It's worth noting that when the linked list is very long, the query efficiency O(n) is poor. In this case, the list can be converted to an "AVL tree" or "Red-Black tree" to optimize the time complexity of the query operation to O(\log n).

6.2.2 Open addressing

Open addressing does not introduce additional data structures but instead handles hash collisions through "multiple probing". The probing methods mainly include linear probing, quadratic probing, and double hashing.

Let's use linear probing as an example to introduce the mechanism of open addressing hash tables.

1. Linear probing

Linear probing uses a fixed-step linear search for probing, differing from ordinary hash tables.

Inserting Elements: Calculate the bucket index using the hash function. If the bucket already contains an element, linearly traverse forward from the conflict position (usually with a step size of 1) until an empty bucket is found, then insert the element.

GIVEN INFORMATION:
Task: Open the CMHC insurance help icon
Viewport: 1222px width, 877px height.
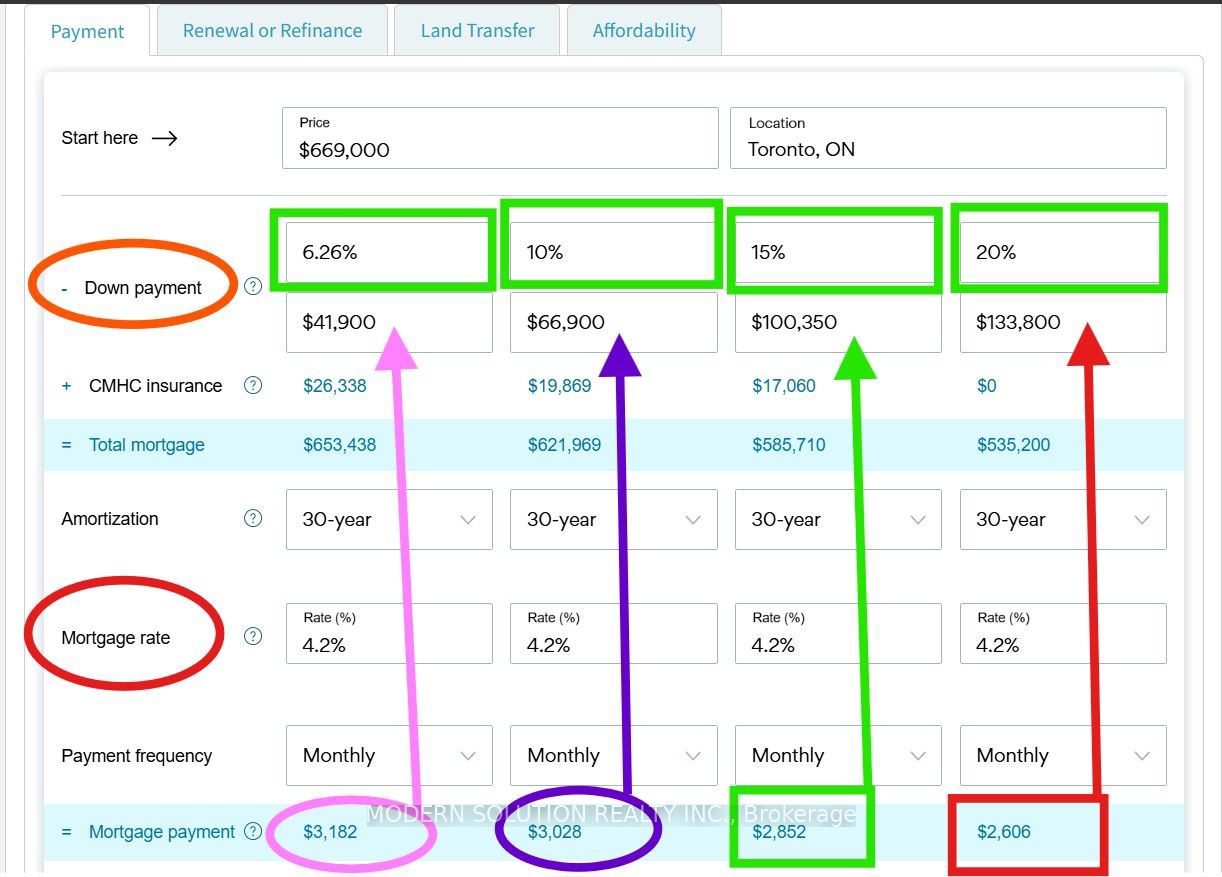Action: coord(253,385)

REQUEST A:
Name every probing method that the excerpt on hash table collisions lists for open addressing.
REQUEST B:
Pick up the excerpt on hash table collisions right after its last sentence and keep writing.
The listing has nothing to do with this.

EXERCISE RESPONSE A:
Linear probing, quadratic probing, and double hashing.

EXERCISE RESPONSE B:
Searching for Elements: If a hash collision is encountered, use the same step size to linearly traverse forward until the corresponding element is found and return value; if an empty bucket is encountered, it means the target element is not in the hash table, so return None.

Figure 6-6 shows the distribution of key-value pairs in an open addressing (linear probing) hash table. According to this hash function, keys with the same last two digits will be mapped to the same bucket. Through linear probing, they are stored sequentially in that bucket and the buckets below it.

{ class="animation-figure" }

Figure 6-6 Distribution of key-value pairs in open addressing (linear probing) hash table

However, linear probing is prone to create "clustering". Specifically, the longer the continuously occupied positions in the array, the greater the probability of hash collisions occurring in these continuous positions, further promoting the growth of clustering at that position, forming a vicious cycle, and ultimately leading to degraded efficiency of insertion, deletion, query, and update operations.

It's important to note that we cannot directly delete elements in an open addressing hash table. Deleting an element creates an empty bucket None in the array. When searching for elements, if linear probing encounters this empty bucket, it will return, making the elements below this bucket inaccessible. The program may incorrectly assume these elements do not exist, as shown in Figure 6-7.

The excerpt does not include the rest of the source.